- Genre: Variety game show
- Created by: Willie Revillame; TV5 Network;
- Creative director: Willie Revillame
- Presented by: Willie Revillame
- Theme music composer: Lito Camo
- Opening theme: Maging MILYONARYO sa WILYONARYO (Wilyonaryo Theme Song) by Willie Revillame
- Country of origin: Philippines
- Original language: Filipino / Tagalog
- No. of episodes: 76

Production
- Producer: Willie Revillame
- Production locations: Wil Tower Mall, Quezon City, Metro Manila, Philippines
- Camera setup: Multiple-camera setup
- Production companies: MQuest Ventures; WinQuest Productions;

Original release
- Release: January 25 – May 15, 2026

Related
- Wowowee; Willing Willie / Wil Time Bigtime; Wowowillie; Wowowin; Wil To Win;

= Wilyonaryo =

Wilyonaryo is a Philippine television variety game show which was broadcast on the WilTV website. Hosted by Willie Revillame, it aired from January 25 to May 15, 2026.

==History==
Game show host Willie Revillame announced in July 2025, that he will return to television after his unsuccessful candidacy for Senator in the 2025 Philippine Senate election. He previously hosted Wil To Win on both TV5 and RPTV.

Wowowin reportedly will be revived as well as a second program called Wilyonaryo. Wilyonaryo shares the same name as the segment in the previous run of Wowowee on ABS-CBN.

On November 2, 2025, Revillame released a teaser for Wilyonaryo.
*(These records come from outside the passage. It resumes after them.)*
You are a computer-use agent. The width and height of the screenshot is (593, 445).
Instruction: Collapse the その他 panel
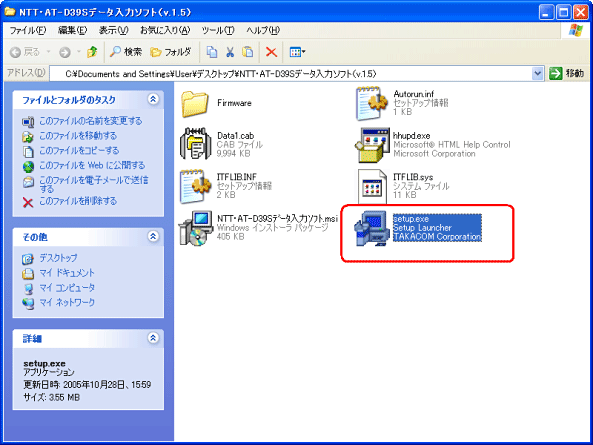coord(153,237)
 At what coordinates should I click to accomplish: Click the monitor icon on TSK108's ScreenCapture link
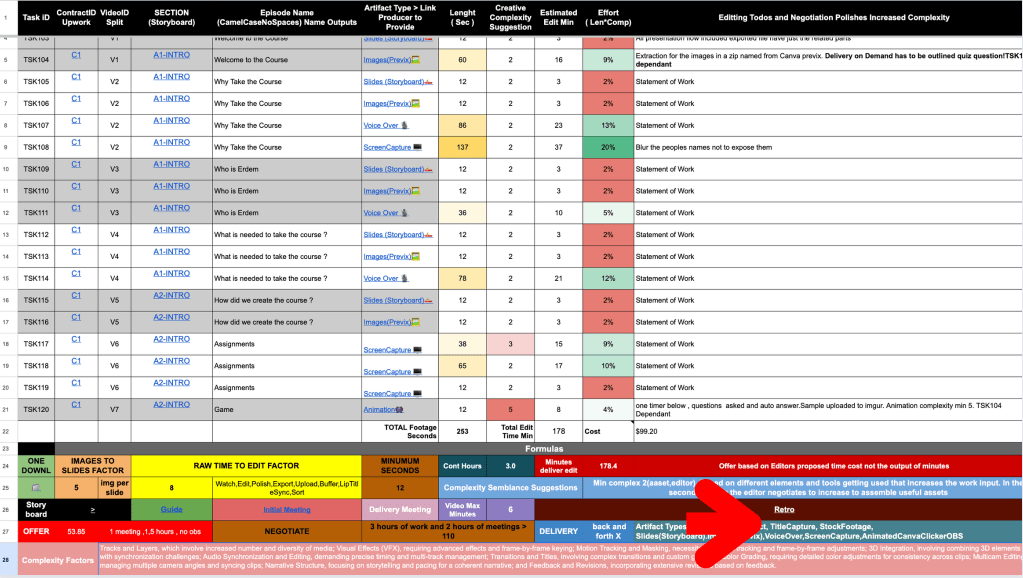click(418, 147)
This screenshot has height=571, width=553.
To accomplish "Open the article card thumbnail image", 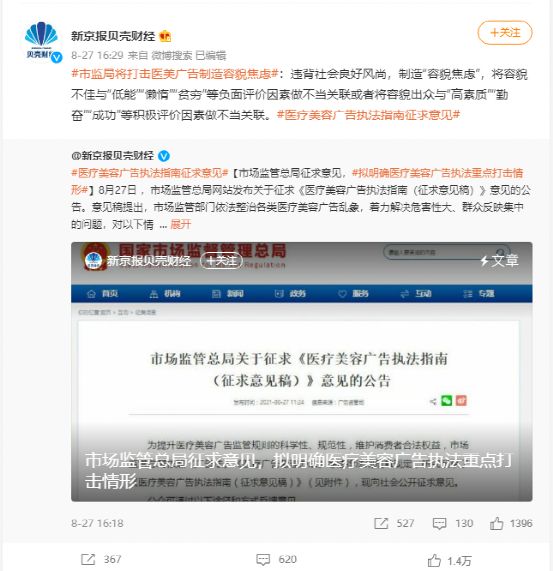I will [x=301, y=371].
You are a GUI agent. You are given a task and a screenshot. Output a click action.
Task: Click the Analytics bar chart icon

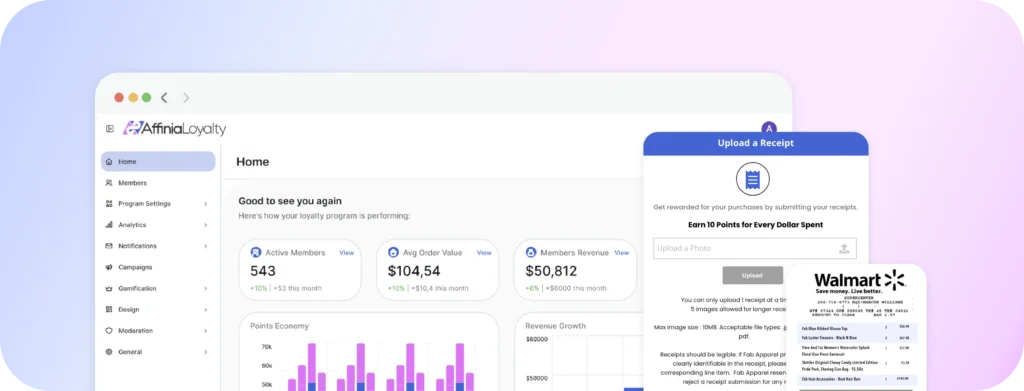[x=109, y=225]
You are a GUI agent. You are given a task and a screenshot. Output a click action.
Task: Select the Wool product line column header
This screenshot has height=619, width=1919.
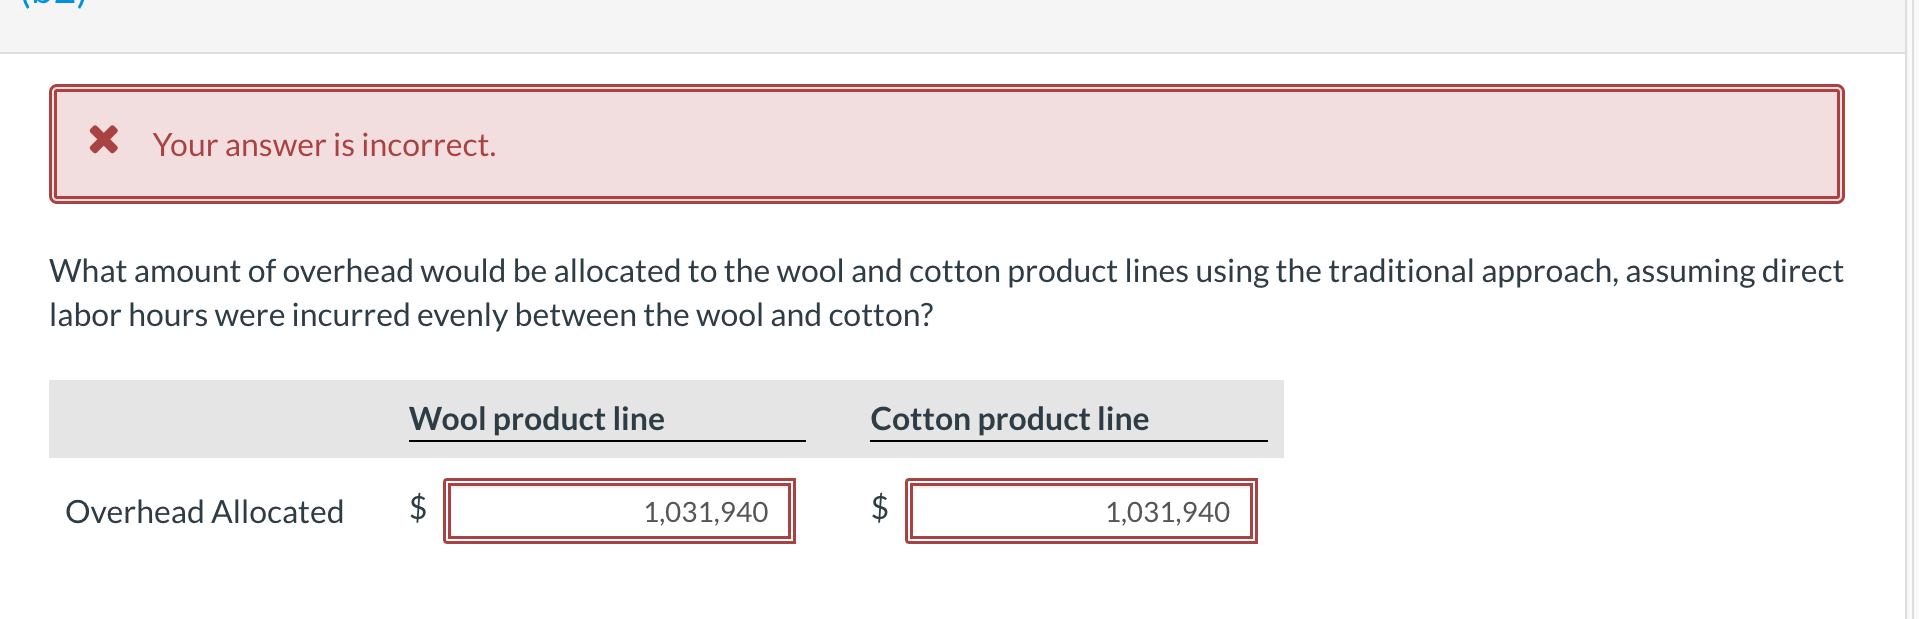536,419
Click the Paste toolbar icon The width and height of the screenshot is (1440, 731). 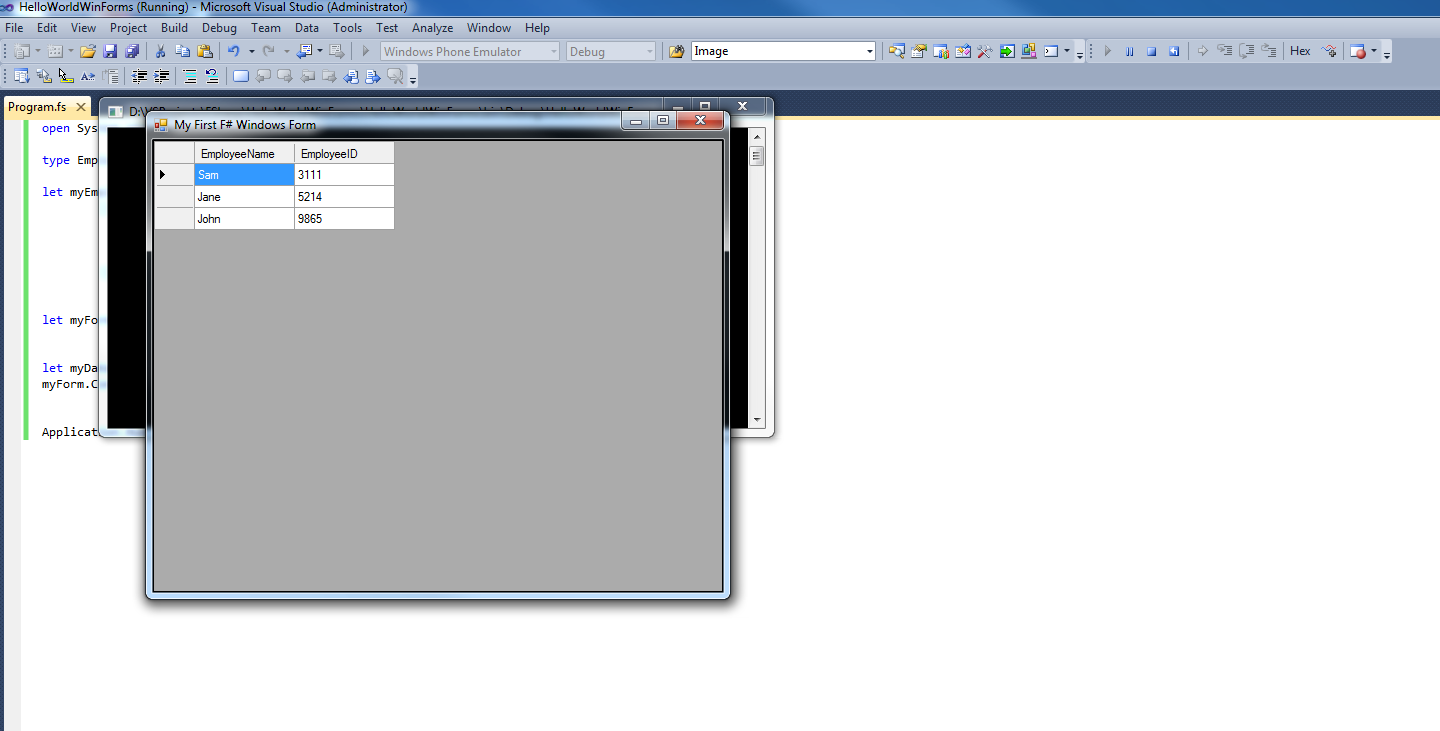205,50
Revillame confirms his return to TV5 amidst rumors to the contrary with a contract signing with TV5, MediaQuest, and Cignal, on November 28, 2025. As part of the agreement, Revillame was given a channel slot known as WilTV where Wilyonaryo aired. There were plans to air the game show in TV5 but was put on hold due to portions involving gambling, specifically a raffle game.

WilTV began its test broadcast on Cignal TV on December 3, 2025, at 12:00 a.m., signaling the network's formal preparation for the channel's launch and the anticipated television return of Revillame. Aside from Wilyonaryo, there were plans to make the television network host the broadcast of public service program Willingly Yours, which was originally aired on ABS-CBN. On December 16, 2025, WilTV officially launched its YouTube channel.

Wilyonaryo was originally to premiere on December 21, 2025. This was later postponed to January 25, 2026, due to the expansion of the studio in Mandaluyong.

On January 25, 2026, Wilyonaryo made its premiere on its own website.

On January 27, 2026, Wilyonaryo moved to 12:00 p.m. slot on the same time with the sister program Eat Bulaga!. The program concluded on May 15, 2026 as it failed to attract ratings and advertisers loathe to be associated with a program featuring a gambling. Revillame is instead focusing on reviving his popular game show, Wowowin, which was expected to return in June with a new studio.